- Goal -
Copy the lines of the records from the line containing "Where should I click to: Pick" up to and including the line containing "will [x=246, y=37].", without any changes.

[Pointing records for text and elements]
__________

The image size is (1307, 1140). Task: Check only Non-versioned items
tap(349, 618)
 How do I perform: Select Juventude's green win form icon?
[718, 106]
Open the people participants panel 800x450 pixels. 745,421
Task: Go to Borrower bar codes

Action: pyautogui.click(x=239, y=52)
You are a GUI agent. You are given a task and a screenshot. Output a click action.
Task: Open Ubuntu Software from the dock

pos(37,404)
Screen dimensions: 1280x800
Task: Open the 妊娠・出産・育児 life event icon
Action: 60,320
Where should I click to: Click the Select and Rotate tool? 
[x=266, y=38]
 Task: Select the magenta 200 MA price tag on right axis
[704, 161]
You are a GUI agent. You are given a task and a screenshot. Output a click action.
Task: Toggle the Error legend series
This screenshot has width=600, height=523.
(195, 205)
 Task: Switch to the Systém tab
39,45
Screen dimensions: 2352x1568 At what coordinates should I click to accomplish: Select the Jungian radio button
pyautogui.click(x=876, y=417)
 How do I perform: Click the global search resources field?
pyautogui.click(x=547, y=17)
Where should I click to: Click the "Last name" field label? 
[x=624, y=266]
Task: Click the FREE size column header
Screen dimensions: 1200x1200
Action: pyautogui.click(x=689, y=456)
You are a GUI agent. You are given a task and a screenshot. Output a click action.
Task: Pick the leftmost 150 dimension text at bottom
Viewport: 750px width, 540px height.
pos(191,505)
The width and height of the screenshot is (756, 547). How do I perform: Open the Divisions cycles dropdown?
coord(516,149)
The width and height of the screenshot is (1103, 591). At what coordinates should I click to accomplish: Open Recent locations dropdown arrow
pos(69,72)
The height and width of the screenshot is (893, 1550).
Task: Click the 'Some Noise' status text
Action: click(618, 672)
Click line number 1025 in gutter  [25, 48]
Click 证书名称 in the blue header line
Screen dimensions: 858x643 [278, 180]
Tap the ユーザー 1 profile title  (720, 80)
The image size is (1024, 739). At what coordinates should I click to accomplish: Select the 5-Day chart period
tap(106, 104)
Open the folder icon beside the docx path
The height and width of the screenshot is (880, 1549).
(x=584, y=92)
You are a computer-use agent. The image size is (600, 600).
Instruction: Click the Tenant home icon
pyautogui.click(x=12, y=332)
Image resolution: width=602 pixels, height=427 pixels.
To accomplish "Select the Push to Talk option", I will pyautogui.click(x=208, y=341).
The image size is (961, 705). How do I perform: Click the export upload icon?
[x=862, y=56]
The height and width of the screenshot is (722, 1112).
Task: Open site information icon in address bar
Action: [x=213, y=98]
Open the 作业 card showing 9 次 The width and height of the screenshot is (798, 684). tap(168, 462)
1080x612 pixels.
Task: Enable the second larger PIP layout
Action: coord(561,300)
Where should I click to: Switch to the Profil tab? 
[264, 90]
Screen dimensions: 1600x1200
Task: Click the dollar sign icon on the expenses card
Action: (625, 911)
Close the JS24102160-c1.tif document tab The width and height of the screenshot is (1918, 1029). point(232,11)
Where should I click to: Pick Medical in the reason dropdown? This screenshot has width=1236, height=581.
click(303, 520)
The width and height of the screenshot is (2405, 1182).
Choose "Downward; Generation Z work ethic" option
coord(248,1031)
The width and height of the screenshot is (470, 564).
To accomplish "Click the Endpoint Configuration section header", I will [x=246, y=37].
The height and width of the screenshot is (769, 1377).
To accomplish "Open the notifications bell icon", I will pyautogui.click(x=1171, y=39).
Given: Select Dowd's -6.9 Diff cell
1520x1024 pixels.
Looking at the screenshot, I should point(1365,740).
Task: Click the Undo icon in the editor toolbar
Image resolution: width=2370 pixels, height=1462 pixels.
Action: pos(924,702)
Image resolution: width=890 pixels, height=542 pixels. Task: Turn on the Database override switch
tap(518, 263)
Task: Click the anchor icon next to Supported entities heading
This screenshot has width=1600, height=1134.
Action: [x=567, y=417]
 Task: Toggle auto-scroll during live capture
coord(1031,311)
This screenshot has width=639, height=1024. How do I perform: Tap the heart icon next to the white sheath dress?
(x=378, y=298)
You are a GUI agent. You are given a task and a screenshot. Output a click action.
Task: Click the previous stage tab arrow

__________

- Written solution -
Where should I click to: Pick Medical in the reason dropdown? This screenshot has width=1236, height=581.
click(303, 520)
The width and height of the screenshot is (2405, 1182).
Choose "Downward; Generation Z work ethic" option
coord(248,1031)
The width and height of the screenshot is (470, 564).
To accomplish "Click the Endpoint Configuration section header", I will [x=246, y=37].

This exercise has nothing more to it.